## What this task involves
For the entries that follow, give the number of lines holding the string "Given" and nothing more.

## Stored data
- Opening Delimiter -

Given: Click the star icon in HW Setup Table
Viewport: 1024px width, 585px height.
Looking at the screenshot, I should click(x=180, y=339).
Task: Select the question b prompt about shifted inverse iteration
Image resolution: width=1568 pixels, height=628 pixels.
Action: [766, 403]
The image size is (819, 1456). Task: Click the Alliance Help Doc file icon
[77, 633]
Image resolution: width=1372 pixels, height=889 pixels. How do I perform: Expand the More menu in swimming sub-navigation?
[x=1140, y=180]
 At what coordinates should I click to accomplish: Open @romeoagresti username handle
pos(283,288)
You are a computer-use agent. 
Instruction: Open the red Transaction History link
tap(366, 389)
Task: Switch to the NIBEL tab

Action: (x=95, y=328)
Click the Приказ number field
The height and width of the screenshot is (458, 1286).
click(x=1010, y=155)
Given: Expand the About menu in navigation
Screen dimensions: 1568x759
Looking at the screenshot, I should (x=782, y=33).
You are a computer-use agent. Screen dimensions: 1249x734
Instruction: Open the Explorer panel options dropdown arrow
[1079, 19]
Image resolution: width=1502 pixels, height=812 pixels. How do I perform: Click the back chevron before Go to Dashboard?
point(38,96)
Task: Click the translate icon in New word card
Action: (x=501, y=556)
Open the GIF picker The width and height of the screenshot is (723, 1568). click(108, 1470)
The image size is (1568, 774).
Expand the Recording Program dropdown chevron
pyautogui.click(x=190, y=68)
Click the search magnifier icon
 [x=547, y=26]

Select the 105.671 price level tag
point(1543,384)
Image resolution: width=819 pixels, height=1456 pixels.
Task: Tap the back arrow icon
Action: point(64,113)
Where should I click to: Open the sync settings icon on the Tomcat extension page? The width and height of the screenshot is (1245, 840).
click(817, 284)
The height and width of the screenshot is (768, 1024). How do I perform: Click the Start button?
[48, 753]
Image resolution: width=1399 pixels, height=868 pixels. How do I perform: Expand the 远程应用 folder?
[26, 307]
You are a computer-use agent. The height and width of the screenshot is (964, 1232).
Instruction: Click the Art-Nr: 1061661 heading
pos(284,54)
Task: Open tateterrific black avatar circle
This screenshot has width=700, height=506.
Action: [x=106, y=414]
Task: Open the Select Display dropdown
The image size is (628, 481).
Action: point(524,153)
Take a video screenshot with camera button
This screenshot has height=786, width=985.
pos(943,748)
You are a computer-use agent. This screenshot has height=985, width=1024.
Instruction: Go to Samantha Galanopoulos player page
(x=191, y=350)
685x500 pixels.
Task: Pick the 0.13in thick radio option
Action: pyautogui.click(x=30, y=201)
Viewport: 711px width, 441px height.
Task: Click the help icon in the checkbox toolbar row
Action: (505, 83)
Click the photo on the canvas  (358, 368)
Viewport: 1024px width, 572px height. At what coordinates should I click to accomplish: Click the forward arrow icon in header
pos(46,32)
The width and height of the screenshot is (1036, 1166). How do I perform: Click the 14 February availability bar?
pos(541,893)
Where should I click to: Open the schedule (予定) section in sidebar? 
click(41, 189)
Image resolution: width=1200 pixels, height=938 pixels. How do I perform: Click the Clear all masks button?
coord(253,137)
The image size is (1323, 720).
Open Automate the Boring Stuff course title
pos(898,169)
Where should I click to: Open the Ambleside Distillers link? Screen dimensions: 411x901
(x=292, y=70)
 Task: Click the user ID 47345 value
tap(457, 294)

- Closing Delimiter -

## Answer section
2